Source:
★ ★ ★ ★

The undisputed facts are: From November 2, 1896, to January 23 or 24, 1918, defendant was a member of the police force of the city of New York and on the last-mentioned date he held the rank of lieutenant. On January 22, 1918, the mayor of the city of New York purported to grant the defendant, as such lieutenant, a leave of absence. On January 23, 1918, the mayor appointed him acting police commissioner and on January 24, 1918, duly appointed him police commissioner of the city of New York, an office which he has since continuously held.
On or about November 12, 1920, defendant made application to the mayor for retirement on a pension pursuant to the provisions of chapter 651 of the Laws of 1918. On or about December 22, 1920, the mayor issued an order retiring defendant as lieutenant from the police force and granting him the pension of a chief *314inspector. Thereupon the defendant as police commissioner caused said order of the mayor to be published under special order No. 292 of the police department, which reads inter alia as follows: “ The following members of the force are relieved and dismissed from the police force and placed on the roll of the Police Pension Fund and are awarded the following pension * * *: To take effect, December 22, 1920. Lieutenant Richard E. Enright, 102d Precinct, at $3,750 per annum, in accordance with Chapter 651, Laws of 1918. Appointed Nov. 2d, 1896.”
The question before us is whether the appellant’s attempted retirement from the police force on pension of a chief inspector was authorized by chapter 651 of the Laws of 1918, which was incorporated as a new section in the Greater New York charter known as section 355-a, and which reads as follows: “ Pension of member of force after service as police commissioner or deputy commissioner. § 355-a. Service as police commissioner or deputy police commissioner by a member of the police force shall be deemed the performance of duty on such force. Any member of the police force who shall have performed duty on such force for a period of twenty years, and for at least six months as police commissioner or deputy police commissioner, may be retired by the mayor and placed upon the pension roll of the police department ¿nd granted the pension allowed to a chief inspector in such department.”

★ ★ ★ ★

Data for processing:
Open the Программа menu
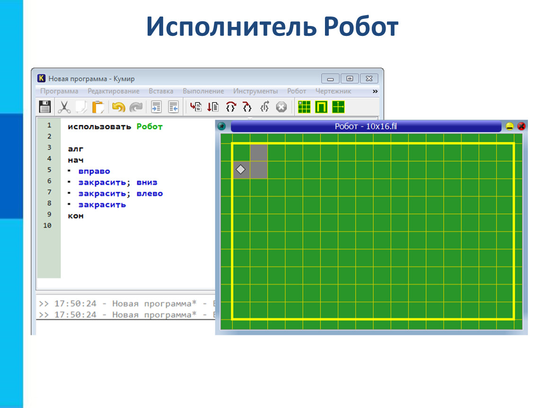 [59, 91]
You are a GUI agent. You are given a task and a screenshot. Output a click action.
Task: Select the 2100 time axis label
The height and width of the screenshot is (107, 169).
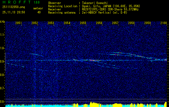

★ ★ ★ ★

Tasks:
• 1. Set down the court passage on the police commissioner's pension in full, word for word.
• 2. Output the lines of the records as a numbered list, skipping any blank lines and leaving the pictures out.

Completed exercise:
• 1.
The undisputed facts are: From November 2, 1896, to January 23 or 24, 1918, defendant was a member of the police force of the city of New York and on the last-mentioned date he held the rank of lieutenant. On January 22, 1918, the mayor of the city of New York purported to grant the defendant, as such lieutenant, a leave of absence. On January 23, 1918, the mayor appointed him acting police commissioner and on January 24, 1918, duly appointed him police commissioner of the city of New York, an office which he has since continuously held.
On or about November 12, 1920, defendant made application to the mayor for retirement on a pension pursuant to the provisions of chapter 651 of the Laws of 1918. On or about December 22, 1920, the mayor issued an order retiring defendant as lieutenant from the police force and granting him the pension of a chief *314inspector. Thereupon the defendant as police commissioner caused said order of the mayor to be published under special order No. 292 of the police department, which reads inter alia as follows: “ The following members of the force are relieved and dismissed from the police force and placed on the roll of the Police Pension Fund and are awarded the following pension * * *: To take effect, December 22, 1920. Lieutenant Richard E. Enright, 102d Precinct, at $3,750 per annum, in accordance with Chapter 651, Laws of 1918. Appointed Nov. 2d, 1896.”
The question before us is whether the appellant’s attempted retirement from the police force on pension of a chief inspector was authorized by chapter 651 of the Laws of 1918, which was incorporated as a new section in the Greater New York charter known as section 355-a, and which reads as follows: “ Pension of member of force after service as police commissioner or deputy commissioner. § 355-a. Service as police commissioner or deputy police commissioner by a member of the police force shall be deemed the performance of duty on such force. Any member of the police force who shall have performed duty on such force for a period of twenty years, and for at least six months as police commissioner or deputy police commissioner, may be retired by the mayor and placed upon the pension roll of the police department ¿nd granted the pension allowed to a chief inspector in such department.”

• 2.
1. Open the Программа menu
2.  [59, 91]
3. You are a GUI agent. You are given a task and a screenshot. Output a click action.
4. Task: Select the 2100 time axis label
5. The height and width of the screenshot is (107, 169).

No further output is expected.